Fundado en 1910

Varias personas saltan la valla que hace de frontera entre Ceuta y Marruecos.EP

El Tribunal de Cuentas alertó meses antes de la tragedia de Ceuta del caos en la gestión de las inversiones fronterizas

Este organismo denunció la discrecionalidad del Ministerio del Interior para repartir los fondos

La mayor crisis migratoria vivida en la historia de Ceuta, que ha dejado decenas de fallecidos tras una avalancha masiva en la frontera, vuelve a poner el foco sobre el estado de las infraestructuras de seguridad en las ciudades autónomas. Meses antes de la tragedia, el Tribunal de Cuentas ya había advertido de importantes deficiencias en la gestión de las inversiones del Ministerio del Interior destinadas a la protección de las fronteras españolas.

El informe de fiscalización sobre la planificación y gestión de inversiones y equipamientos del Ministerio del Interior, publicado en diciembre de 2025, muestra un panorama marcado por la falta de planificación, la ausencia de criterios para asignar recursos y diversas carencias en el control de infraestructuras situadas en Ceuta y Melilla.

Uno de los programas examinados por el Tribunal es el denominado Plan Inmigración Sur, destinado a financiar actuaciones en los perímetros fronterizos de ambas ciudades autónomas. Entre 2021 y 2024, este programa movilizó 40,32 millones de euros, una cifra que el propio organismo destaca como una de las pocas partidas con verdadera entidad dentro de las inversiones gestionadas por la Secretaría de Estado de Seguridad.

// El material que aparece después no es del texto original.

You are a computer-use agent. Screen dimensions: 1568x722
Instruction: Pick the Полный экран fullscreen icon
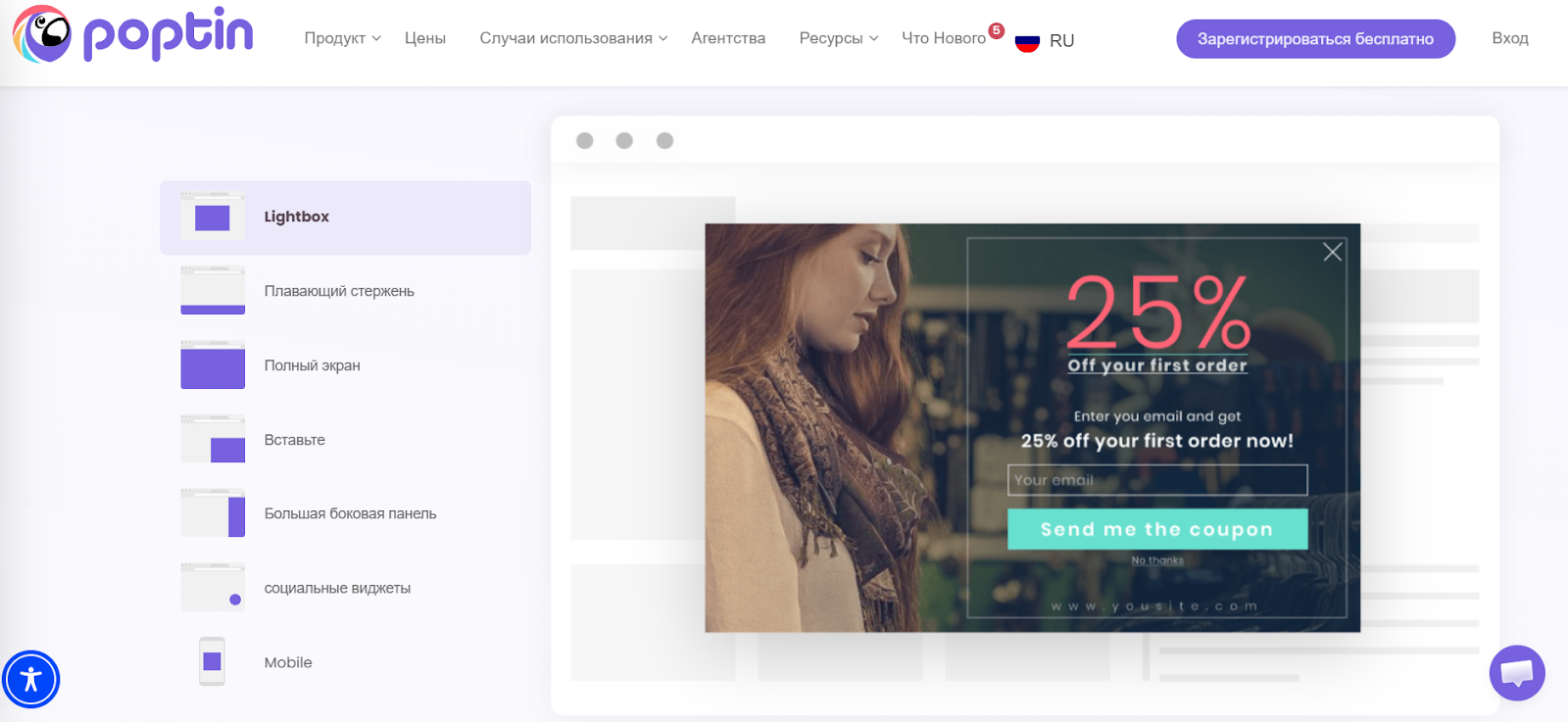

Sin embargo, la ejecución presupuestaria presenta fuertes bandazos. En Ceuta, las obligaciones reconocidas –el dinero real ejecutado y comprometido para pagar las obras– pasaron de 11,65 millones de euros en 2022 a apenas 6.928 euros en 2024. En Melilla, las inversiones también descendieron tras el máximo registrado en 2022, aunque mantuvieron una ejecución superior, con algo más de 3,1 millones de euros en 2024.

El Tribunal critica la forma del reparto de las inversiones. En uno de los puntos más duros del informe, esta institución aprecia un «excesivo grado de discrecionalidad» en la distribución de los recursos destinados a inversiones inmobiliarias y elementos de transporte. Añade que Interior no documentó por escrito el proceso de decisión ni los criterios utilizados para determinar cuándo una actuación debía financiarse desde la Secretaría de Estado de Seguridad o desde los presupuestos de la Policía Nacional o de la Guardia Civil.

El Tribunal considera preocupante esa ausencia de criterios objetivos cuando las inversiones no forman parte de proyectos previamente definidos, ya que dificulta conocer por qué unas actuaciones reciben financiación y otras quedan relegadas. Destaca que no existe ningún criterio escrito que explique por qué determinadas inversiones se sufragan con cargo a la Secretaría de Estado de Seguridad mientras otras se imputan directamente a los presupuestos de la Policía o de la Guardia Civil.

Como consecuencia, el Tribunal recomienda al Ministerio que incorpore criterios objetivos y transparentes en la selección de inversiones y documente por escrito todas las decisiones presupuestarias.

Sin actuaciones concretas

Respecto a la planificación, el Tribunal destaca que la primera actualización del Plan de Infraestructuras para la Seguridad del Estado (Plise) se elaboró sin concretar actuaciones específicas sobre los perímetros fronterizos de Ceuta y Melilla, pese a tratarse de uno puntos calientes.

El informe añade además que la Dirección General de la Policía tampoco pudo facilitar información homogénea sobre el estado de conservación de los Centros de Atención Temporal de Extranjeros (CATE), lo que impidió al órgano fiscalizador evaluar de forma uniforme el estado de estas instalaciones.